Document segment —
Tour operators are appealing for special passes to save the industry from collapse barely three days after President Uhuru Kenyatta locked down five counties to contain coronavirus infections in the country.
Under the Kenya Tourism Federation, an association of all tourism players including air operators, hotelkeepers and caterers, travel agents and hotel owners, the stakeholders want the cabinet secretary for the Ministry of Interior and Coordination of National Government Dr Fred Matiang’i and his Tourim and Wildlife counterpart Najib Balala to allow them to have special passes for tourists to save the industry that is reeling from the pandemic.
KTF chairman Mr Mohammed Hersi in a statement Sunday said the containment measures were announced with very little lead time, adding that there are visitors already in the country with others expected to arrive over the next few days and weeks for confirmed safaris and tours.
“The recent containment measures have thrown the entire industry into disarray,” said Mr Hersi in the statement.
He added that the curtailed movement out of the five counties under lockdown including Kenya’s main hub, Nairobi, will adversely impact on tourist movement across the country.
“Tourist transportation is by way of Tourist Service Vehicles (TSV) which are very distinct from the PSV used for matatu operations. Tourist movements should be accorded special consideration with all tourists currently in the country being facilitated and allowed to complete their safaris as planned. This can be clearly monitored and allowed for those official and accredited members of Kenya Association of Tourism Operators,” said Mr Hersi.

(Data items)
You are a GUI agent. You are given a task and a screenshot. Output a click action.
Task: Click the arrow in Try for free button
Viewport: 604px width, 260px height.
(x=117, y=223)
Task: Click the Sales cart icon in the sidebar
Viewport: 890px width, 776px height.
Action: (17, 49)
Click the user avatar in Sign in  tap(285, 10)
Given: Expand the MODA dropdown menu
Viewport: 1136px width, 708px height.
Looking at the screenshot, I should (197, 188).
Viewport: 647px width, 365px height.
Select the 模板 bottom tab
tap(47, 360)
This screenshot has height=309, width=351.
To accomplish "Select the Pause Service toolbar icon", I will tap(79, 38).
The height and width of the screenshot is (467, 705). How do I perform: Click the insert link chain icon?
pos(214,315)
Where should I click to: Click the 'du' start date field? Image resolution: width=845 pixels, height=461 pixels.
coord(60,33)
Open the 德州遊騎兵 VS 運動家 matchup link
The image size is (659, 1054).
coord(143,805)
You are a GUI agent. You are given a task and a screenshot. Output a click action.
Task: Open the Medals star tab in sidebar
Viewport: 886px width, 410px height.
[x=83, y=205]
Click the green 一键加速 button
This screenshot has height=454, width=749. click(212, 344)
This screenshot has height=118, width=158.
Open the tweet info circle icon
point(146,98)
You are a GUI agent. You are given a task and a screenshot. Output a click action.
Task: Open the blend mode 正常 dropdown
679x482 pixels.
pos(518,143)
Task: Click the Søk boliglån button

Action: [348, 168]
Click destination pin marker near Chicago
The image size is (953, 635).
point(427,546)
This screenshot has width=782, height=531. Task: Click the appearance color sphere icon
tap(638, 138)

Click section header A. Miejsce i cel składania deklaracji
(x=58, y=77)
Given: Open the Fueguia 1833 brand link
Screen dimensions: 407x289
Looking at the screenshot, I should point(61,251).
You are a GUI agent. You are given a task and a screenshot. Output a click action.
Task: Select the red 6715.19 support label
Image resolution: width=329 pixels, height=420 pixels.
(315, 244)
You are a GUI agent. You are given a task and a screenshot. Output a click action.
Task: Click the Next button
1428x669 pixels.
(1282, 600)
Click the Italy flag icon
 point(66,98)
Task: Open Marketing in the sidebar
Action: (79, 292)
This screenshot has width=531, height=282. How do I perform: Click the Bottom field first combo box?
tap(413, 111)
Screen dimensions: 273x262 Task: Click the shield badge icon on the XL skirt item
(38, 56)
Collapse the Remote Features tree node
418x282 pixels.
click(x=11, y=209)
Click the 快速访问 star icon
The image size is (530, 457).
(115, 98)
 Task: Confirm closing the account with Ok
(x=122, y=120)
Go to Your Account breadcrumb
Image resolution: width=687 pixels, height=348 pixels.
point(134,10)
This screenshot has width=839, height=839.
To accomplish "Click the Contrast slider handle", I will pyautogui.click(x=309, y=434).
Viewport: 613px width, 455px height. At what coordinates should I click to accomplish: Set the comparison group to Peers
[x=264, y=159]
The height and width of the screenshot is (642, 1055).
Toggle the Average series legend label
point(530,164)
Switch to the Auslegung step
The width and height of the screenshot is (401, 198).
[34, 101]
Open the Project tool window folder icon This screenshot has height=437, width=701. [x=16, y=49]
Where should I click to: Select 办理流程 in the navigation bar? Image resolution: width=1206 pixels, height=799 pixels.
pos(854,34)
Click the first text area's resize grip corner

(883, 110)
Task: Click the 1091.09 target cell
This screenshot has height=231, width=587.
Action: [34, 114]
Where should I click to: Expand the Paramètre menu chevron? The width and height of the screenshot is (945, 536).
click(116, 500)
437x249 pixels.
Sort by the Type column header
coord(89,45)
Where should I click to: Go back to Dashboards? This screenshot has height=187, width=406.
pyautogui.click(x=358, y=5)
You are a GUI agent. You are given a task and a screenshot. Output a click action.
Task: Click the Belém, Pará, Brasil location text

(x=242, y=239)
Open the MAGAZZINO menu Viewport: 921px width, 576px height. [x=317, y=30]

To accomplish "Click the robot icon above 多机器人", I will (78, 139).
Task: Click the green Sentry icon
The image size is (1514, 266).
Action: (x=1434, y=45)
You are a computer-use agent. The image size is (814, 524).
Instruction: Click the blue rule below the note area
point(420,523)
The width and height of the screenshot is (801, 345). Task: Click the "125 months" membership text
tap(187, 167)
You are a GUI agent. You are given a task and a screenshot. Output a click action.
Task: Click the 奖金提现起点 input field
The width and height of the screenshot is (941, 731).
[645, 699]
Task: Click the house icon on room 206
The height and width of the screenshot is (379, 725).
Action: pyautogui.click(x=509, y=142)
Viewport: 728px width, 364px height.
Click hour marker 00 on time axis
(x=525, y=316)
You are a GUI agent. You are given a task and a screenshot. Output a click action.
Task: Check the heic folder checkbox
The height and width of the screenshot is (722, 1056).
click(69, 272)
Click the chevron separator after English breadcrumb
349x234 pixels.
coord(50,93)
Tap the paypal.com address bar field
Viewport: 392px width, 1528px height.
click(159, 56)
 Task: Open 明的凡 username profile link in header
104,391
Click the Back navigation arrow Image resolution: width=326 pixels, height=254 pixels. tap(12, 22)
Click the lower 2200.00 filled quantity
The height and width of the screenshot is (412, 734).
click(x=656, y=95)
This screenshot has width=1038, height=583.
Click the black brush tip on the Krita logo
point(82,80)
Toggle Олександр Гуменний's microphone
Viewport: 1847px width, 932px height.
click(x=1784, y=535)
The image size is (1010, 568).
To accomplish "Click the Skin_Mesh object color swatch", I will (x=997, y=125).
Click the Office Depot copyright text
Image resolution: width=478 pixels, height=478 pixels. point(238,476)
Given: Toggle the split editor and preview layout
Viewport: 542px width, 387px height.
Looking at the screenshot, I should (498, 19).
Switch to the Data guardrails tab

Required work —
- A) From the article on Kenya's tourism lockdown appeal, extract the stretch from "Under the Kenya" through "in the statement.".
- B) Condense the paragraph of the article on Kenya's tourism lockdown appeal that begins "Under the Kenya Tourism Federation" into one shorter sentence that keeps its main facts.
The listing is separate material and is not part of the article on Kenya's tourism lockdown appeal.

Responses —
- A)
Under the Kenya Tourism Federation, an association of all tourism players including air operators, hotelkeepers and caterers, travel agents and hotel owners, the stakeholders want the cabinet secretary for the Ministry of Interior and Coordination of National Government Dr Fred Matiang’i and his Tourim and Wildlife counterpart Najib Balala to allow them to have special passes for tourists to save the industry that is reeling from the pandemic.
KTF chairman Mr Mohammed Hersi in a statement Sunday said the containment measures were announced with very little lead time, adding that there are visitors already in the country with others expected to arrive over the next few days and weeks for confirmed safaris and tours.
“The recent containment measures have thrown the entire industry into disarray,” said Mr Hersi in the statement.

- B) Through the Kenya Tourism Federation, which represents air operators, hotelkeepers and caterers, travel agents and hotel owners, tourism stakeholders are asking Interior Cabinet Secretary Dr Fred Matiang’i and Tourism and Wildlife Cabinet Secretary Najib Balala for special passes for tourists to save the pandemic-hit industry.